If you're already using AWS, consider utilizing AppConfig to let your application pull its configurations. You can set up Terraform to create the AppConfig based on the RDS output—it's a flexible option that opens the door for some feature flagging.
Are you working within an EKS setup or a self-hosted Kubernetes? I’d recommend generating the connection string using the AWS CLI’s generate-db-auth-token command. It’s simpler with EKS pods, but you can manage it even with self-hosted setups.
You could provision your database with Terraform and create a DNS record that directs to its endpoint. Reference that DB URL in your Helm values or templates. This way you can securely store your database credentials in the cloud provider's secret manager and utilize something like the External Secrets Operator to sync them with your cluster.
Exactly! This keeps it simple without adding extra layers of complexity.
We handle RDS management through Terraform too, creating route53 records and executing a Lambda function post-creation for database and user management. It does get quite cumbersome at scale, though. We're looking at shifting towards CNCF alternatives like PG Operator for simpler database management.
You can create Argo CD applications with Terraform, injecting parameters like DB connection details, VPC configurations, etc. Let me know if you'd like an example, as that could be really useful!
It sounds pretty straightforward, but we maintain a clear separation of responsibilities in our setup. We have specific conventions for config maps and secrets; all environmental variables follow a standard naming convention. When Terraform runs, it generates Secrets and ConfigMaps, which our GitOps services can reference. This structure offers flexibility, especially for ephemeral environments.

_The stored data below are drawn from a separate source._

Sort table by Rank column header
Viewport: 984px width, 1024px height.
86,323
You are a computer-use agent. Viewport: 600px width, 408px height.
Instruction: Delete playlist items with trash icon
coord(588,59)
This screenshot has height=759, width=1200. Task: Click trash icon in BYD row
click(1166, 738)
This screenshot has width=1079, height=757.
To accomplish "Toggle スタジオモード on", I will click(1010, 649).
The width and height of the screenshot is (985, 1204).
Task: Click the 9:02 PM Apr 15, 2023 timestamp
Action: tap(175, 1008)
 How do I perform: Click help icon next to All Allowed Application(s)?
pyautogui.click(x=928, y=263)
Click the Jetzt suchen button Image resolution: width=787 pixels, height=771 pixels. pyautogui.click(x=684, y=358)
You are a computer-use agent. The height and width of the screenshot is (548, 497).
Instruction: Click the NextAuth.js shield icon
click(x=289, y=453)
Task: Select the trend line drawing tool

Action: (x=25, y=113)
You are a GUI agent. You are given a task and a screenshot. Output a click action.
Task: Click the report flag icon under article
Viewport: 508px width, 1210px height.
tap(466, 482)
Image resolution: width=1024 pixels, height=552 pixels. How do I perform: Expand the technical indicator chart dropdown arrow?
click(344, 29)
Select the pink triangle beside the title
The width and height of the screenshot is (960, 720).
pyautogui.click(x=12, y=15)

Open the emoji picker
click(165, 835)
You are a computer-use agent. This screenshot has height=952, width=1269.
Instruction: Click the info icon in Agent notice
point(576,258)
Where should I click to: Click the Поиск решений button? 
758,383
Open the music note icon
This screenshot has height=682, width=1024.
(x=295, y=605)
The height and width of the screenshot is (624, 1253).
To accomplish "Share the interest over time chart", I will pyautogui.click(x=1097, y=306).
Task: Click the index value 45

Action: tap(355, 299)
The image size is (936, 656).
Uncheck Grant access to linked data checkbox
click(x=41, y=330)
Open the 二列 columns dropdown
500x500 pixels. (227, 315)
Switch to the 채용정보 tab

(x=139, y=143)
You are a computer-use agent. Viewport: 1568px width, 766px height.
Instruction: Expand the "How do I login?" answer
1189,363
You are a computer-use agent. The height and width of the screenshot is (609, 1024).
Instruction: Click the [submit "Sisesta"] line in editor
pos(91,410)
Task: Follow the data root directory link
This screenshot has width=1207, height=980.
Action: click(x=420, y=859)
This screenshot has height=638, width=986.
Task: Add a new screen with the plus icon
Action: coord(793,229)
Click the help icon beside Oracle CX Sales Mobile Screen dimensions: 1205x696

First off, consider using IRSA or Pod Identity to eliminate the need for hard-coded credentials. Your app can just use the AWS permissions linked to the Service Accounts. You can pass the database endpoint as an environment variable to the Helm values, creating a standardized set of variables for developers.
Create the database using Terraform and store the credentials in the Secret Manager. You can then retrieve those secrets in your cluster using the external secrets operator, which could streamline the process nicely.
That’s pretty much how we handle it too. It keeps things straightforward and reliable. My one issue was getting Helm values right when integrating Terraform with an Argo app. I ended up developing a custom provider function that converts a Terraform object to YAML for Helm values, which helped avoid unnecessary double quotes and passed actual variable values!